The U.S. Food and Drug Administration (FDA) sent a warning letter to Pfizer, Inc. for failing to report potentially serious adverse side effects of its pharmaceutical drugs.

In a May 26 letter to Jeffrey Kindler, Pfizer Chief Executive Officer, the FDA cites a number of instances in which the drug maker failed to report potentially serious adverse drug side effects associated with its products within the required 15 days to federal regulators. In some cases, Pfizer failed to report the adverse events at all.

Examples the FDA referred to included side effects from the prescription erectile dysfunction drug Viagra, cholesterol-reducing drug Lipitor and the anti-seizure drug Lyrica.

Pfizer repeatedly failed to report complaints about vision problems caused by Viagra, sometimes misclassifying or downgrading the seriousness of the complaint.

"FDA expects drug manufacturers to establish and implement reasonable mechanisms to assure that all serious and unexpected experiences are promptly recorded and investigated," said Ronald Pace, director of the New York FDA office, in the letter.

The FDA found the lapses while performing a routine inspection of Pfizer’s headquarters in New York over six weeks in the summer of 2009.

According to an Associated Press article, the FDA cited Pfizer for similar violations in 2004 and 2006. Yet between March 2006 and July 2009, the company still submitted about 13% of adverse event reports late.

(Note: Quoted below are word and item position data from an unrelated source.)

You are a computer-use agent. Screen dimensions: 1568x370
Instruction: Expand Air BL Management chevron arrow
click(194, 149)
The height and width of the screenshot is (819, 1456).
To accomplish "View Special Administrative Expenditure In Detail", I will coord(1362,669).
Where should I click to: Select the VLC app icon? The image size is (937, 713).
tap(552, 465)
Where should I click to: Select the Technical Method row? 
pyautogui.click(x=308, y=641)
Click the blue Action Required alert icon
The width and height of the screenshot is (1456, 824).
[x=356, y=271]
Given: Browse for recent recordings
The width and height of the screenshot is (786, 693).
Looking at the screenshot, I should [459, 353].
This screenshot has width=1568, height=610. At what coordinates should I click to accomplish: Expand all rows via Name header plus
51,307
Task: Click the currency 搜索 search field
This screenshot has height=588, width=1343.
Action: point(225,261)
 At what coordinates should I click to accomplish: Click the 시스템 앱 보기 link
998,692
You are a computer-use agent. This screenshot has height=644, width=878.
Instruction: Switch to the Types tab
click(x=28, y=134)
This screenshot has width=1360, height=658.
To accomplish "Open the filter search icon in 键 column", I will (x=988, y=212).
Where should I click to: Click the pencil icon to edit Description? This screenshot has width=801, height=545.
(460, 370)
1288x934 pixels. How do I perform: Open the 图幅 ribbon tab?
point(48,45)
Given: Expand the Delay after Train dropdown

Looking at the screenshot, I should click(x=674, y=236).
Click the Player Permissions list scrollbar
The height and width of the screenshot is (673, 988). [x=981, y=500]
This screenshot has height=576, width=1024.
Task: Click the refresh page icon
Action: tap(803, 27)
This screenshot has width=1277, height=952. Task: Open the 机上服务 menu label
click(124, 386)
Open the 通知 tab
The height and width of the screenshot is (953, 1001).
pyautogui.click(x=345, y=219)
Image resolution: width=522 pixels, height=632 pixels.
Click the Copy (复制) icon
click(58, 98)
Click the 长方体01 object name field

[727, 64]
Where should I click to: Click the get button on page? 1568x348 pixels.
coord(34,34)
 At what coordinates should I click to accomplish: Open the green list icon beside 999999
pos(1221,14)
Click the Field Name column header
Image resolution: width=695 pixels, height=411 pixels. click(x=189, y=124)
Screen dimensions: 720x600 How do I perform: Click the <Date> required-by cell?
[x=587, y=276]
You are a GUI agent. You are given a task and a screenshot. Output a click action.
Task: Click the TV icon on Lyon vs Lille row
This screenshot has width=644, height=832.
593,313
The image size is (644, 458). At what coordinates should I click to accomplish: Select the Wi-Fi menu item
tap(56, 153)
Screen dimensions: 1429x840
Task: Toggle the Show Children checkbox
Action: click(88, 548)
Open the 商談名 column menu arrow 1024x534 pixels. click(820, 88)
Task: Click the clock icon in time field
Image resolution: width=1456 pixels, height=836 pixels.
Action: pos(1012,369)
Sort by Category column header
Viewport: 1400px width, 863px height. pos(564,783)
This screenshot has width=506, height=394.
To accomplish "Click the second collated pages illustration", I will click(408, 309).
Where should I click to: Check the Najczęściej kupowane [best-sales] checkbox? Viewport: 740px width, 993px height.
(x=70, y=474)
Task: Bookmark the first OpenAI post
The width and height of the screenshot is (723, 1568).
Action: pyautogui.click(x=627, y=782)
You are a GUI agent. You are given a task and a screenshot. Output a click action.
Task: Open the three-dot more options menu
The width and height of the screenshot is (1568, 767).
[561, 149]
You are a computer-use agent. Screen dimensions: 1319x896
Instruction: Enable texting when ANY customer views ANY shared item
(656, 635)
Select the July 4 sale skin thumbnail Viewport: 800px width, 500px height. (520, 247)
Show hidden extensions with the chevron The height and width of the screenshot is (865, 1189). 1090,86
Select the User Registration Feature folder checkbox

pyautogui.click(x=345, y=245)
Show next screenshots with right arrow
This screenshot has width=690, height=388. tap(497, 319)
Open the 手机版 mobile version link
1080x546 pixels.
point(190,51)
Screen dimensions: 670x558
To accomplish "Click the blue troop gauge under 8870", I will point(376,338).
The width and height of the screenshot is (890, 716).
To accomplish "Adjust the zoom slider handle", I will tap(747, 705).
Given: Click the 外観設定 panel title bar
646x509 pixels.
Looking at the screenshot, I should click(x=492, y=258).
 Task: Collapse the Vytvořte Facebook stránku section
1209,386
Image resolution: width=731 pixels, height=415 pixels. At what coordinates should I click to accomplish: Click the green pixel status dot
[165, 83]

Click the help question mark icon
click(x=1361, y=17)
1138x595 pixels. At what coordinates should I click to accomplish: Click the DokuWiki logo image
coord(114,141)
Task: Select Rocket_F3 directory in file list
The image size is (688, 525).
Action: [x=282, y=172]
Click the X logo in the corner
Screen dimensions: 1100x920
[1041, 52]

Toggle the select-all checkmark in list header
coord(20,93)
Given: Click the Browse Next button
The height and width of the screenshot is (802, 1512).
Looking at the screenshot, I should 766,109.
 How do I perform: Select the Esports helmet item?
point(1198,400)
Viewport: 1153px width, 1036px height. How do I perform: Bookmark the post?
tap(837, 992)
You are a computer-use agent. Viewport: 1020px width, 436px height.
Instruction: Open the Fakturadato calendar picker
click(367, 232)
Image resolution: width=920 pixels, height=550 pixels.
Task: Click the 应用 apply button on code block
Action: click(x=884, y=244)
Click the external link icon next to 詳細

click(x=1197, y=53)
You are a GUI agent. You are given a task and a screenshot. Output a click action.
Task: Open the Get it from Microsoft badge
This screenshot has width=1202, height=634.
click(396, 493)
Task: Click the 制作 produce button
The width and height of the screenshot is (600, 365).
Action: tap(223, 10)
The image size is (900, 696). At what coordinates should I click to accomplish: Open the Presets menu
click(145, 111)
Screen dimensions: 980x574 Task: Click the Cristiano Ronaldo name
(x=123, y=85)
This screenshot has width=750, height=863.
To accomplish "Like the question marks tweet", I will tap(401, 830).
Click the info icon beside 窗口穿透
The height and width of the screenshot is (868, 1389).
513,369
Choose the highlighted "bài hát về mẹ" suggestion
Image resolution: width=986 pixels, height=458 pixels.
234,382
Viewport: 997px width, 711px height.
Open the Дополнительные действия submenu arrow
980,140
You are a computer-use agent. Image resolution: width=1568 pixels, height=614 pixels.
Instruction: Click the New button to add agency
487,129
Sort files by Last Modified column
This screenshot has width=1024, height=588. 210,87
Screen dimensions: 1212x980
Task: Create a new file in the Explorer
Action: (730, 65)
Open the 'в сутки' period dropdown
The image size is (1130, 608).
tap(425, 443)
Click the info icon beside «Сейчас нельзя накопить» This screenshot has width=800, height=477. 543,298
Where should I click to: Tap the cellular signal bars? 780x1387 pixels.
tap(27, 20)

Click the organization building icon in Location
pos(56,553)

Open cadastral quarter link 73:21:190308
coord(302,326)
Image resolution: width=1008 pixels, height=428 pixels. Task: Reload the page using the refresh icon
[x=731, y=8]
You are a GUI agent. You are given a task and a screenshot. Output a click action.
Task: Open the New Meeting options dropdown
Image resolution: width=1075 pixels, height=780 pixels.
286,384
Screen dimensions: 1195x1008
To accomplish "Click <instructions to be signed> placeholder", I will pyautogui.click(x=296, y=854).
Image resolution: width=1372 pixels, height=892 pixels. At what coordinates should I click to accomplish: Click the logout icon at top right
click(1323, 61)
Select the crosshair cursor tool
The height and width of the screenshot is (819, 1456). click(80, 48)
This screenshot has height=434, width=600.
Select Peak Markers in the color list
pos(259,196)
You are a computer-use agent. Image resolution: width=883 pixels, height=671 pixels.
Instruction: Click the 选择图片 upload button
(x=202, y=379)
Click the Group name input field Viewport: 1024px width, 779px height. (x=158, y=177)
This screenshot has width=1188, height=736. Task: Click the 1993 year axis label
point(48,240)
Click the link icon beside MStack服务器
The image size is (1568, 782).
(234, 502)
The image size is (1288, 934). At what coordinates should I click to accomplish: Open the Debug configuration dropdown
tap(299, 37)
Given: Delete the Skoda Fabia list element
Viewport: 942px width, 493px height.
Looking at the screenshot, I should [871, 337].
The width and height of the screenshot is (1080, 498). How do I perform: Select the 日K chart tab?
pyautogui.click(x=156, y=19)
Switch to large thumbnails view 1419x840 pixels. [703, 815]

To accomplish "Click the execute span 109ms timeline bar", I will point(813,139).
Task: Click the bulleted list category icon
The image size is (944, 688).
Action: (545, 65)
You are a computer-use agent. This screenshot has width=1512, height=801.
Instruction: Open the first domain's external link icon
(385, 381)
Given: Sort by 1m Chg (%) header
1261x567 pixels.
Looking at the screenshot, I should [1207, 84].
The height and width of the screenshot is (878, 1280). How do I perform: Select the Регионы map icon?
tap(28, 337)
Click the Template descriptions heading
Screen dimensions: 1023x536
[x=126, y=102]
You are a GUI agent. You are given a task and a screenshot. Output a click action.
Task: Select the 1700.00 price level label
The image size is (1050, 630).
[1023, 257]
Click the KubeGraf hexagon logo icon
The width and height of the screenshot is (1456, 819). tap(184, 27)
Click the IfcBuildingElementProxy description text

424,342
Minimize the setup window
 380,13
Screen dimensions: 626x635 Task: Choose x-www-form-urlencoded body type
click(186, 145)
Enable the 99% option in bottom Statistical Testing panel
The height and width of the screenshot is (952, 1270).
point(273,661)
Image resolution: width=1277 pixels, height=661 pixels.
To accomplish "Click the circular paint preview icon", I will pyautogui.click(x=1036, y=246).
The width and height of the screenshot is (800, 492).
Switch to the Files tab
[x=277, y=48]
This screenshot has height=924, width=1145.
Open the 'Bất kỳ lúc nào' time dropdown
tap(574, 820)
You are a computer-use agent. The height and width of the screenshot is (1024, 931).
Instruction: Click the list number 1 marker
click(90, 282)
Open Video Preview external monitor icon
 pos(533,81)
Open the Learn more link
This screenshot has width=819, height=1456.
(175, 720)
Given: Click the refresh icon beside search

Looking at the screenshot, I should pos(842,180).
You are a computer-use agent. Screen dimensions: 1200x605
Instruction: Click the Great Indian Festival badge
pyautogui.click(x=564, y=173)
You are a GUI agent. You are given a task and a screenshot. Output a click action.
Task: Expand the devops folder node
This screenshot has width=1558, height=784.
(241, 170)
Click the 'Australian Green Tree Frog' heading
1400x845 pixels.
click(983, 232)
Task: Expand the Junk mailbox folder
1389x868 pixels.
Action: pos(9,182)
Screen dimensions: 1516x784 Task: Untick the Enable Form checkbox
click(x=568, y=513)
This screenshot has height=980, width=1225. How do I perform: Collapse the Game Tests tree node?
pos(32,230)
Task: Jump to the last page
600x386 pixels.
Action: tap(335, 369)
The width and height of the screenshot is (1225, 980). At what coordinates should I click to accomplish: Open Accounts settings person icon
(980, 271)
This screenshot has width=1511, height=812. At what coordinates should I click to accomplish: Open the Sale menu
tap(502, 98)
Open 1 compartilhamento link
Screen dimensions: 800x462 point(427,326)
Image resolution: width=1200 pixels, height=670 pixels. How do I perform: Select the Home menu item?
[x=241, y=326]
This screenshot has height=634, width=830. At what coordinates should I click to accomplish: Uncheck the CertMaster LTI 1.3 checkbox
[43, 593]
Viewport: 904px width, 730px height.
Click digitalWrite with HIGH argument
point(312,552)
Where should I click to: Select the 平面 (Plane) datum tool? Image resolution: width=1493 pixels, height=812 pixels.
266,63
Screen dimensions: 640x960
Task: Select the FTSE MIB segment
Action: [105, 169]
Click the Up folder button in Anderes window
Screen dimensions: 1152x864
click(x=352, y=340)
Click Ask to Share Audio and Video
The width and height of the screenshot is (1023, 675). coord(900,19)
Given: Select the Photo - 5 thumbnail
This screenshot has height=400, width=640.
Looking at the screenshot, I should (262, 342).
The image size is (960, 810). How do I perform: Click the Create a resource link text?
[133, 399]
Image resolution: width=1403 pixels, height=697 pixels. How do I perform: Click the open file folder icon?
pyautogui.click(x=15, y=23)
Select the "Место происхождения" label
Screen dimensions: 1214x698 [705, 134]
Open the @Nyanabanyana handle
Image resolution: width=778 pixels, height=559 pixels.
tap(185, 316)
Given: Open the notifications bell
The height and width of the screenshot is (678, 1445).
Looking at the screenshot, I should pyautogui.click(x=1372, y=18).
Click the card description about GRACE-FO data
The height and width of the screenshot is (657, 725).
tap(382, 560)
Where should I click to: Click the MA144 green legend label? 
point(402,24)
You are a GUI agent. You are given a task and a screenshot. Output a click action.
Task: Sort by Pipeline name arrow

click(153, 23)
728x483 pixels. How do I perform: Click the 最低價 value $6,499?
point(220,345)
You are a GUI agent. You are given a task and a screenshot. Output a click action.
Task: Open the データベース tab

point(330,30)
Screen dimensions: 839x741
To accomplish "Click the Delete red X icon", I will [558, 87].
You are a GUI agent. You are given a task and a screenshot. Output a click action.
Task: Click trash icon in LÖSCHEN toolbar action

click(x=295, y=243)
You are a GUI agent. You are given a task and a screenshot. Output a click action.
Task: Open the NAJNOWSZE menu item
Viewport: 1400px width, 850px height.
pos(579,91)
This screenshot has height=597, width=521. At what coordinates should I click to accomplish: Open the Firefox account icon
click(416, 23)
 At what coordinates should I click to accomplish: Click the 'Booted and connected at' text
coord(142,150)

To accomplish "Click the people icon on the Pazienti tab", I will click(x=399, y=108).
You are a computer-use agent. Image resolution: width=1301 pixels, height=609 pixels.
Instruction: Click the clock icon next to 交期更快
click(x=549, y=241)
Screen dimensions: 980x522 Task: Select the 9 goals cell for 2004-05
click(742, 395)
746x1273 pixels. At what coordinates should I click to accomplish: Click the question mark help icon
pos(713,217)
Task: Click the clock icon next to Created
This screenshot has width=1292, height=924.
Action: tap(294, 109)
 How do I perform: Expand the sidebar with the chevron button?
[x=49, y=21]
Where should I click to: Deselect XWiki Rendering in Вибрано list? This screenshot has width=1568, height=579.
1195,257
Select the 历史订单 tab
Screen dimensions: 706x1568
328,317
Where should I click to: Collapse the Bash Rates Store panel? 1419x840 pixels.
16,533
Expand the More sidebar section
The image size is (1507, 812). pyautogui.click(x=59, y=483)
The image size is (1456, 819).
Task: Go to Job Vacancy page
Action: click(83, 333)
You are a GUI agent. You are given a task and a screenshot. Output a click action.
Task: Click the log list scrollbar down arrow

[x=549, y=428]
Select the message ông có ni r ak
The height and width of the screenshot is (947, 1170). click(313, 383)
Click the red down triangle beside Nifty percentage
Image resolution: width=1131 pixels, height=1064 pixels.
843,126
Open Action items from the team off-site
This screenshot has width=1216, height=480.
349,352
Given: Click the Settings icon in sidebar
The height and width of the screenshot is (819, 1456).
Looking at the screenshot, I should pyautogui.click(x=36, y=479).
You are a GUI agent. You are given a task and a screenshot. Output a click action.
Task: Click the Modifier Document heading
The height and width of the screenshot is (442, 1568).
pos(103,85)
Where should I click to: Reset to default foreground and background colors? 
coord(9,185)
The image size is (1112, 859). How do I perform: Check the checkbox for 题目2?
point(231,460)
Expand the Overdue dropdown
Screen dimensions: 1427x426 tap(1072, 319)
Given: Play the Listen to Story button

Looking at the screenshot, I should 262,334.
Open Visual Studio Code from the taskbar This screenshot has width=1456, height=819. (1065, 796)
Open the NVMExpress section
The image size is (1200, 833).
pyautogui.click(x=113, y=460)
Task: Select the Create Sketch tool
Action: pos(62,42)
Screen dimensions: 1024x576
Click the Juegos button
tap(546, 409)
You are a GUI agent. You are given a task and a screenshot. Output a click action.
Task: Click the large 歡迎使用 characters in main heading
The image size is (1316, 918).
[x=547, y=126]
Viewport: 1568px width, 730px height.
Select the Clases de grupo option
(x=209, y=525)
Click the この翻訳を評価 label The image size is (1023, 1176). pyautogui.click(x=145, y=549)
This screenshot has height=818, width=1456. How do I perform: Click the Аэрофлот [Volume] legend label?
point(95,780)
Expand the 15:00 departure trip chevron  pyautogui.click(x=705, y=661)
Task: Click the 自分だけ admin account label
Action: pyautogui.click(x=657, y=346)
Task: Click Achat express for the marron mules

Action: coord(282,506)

“We will continue to work closely with FDA to address these issues to the Agency’s full satisfaction and to assure optimal surveillance and reporting of postmarketing adverse events,” Pfizer said in a statement in response to the FDA’s letter. “We are committed to full compliance and timely and accurate submission of individual adverse event reports.”

Pfizer must correct the problems or submit a plan to correct the violations within 15 days to remain in compliance or the company may face penalties.